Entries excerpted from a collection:
####################
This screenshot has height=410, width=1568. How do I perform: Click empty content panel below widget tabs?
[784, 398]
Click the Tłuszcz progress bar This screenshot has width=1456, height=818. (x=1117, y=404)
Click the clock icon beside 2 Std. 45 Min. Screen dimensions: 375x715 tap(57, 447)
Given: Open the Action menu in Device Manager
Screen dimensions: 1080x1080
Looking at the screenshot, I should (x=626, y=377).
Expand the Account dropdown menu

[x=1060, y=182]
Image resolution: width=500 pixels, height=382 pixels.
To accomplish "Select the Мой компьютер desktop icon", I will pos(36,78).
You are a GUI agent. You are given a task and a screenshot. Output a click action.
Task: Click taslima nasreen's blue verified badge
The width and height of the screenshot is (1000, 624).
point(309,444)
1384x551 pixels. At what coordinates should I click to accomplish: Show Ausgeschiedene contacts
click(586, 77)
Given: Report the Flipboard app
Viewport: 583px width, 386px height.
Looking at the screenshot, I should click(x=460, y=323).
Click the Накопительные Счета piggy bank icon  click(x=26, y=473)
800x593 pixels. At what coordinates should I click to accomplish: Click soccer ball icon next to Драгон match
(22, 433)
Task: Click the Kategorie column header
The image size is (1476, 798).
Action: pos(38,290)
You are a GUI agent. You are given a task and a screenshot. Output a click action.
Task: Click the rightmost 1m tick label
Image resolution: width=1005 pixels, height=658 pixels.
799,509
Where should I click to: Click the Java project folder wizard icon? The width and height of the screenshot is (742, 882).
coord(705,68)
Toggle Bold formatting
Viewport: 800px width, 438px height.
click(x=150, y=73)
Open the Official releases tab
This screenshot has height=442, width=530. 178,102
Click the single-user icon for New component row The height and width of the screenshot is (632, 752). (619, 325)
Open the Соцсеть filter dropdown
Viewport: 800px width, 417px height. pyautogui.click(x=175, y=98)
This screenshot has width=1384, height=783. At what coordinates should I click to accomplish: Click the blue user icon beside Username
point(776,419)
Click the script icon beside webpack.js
####################
WHAT YOU NEED TO DO:
Lay out everything from the start of the entries down to the line containing "Click the Накопительные" as a two-column CSV with the headers "instruction" and "target", one row per entry. Put each entry's text and its answer in their own quoted fields, with line breaks replaced by spaces.

SOLVED EXERCISE:
instruction,target
"This screenshot has height=410, width=1568. How do I perform: Click empty content panel below widget tabs?","[784, 398]"
"Click the Tłuszcz progress bar This screenshot has width=1456, height=818.","(x=1117, y=404)"
"Click the clock icon beside 2 Std. 45 Min. Screen dimensions: 375x715","tap(57, 447)"
"Given: Open the Action menu in Device Manager Screen dimensions: 1080x1080","Looking at the screenshot, I should (x=626, y=377)."
"Expand the Account dropdown menu","[x=1060, y=182]"
"Image resolution: width=500 pixels, height=382 pixels. To accomplish ""Select the Мой компьютер desktop icon"",","I will pos(36,78)."
"You are a GUI agent. You are given a task and a screenshot. Output a click action. Task: Click taslima nasreen's blue verified badge The width and height of the screenshot is (1000, 624).","point(309,444)"
"1384x551 pixels. At what coordinates should I click to accomplish: Show Ausgeschiedene contacts","click(586, 77)"
"Given: Report the Flipboard app Viewport: 583px width, 386px height.","Looking at the screenshot, I should click(x=460, y=323)."
"Click the Накопительные Счета piggy bank icon","click(x=26, y=473)"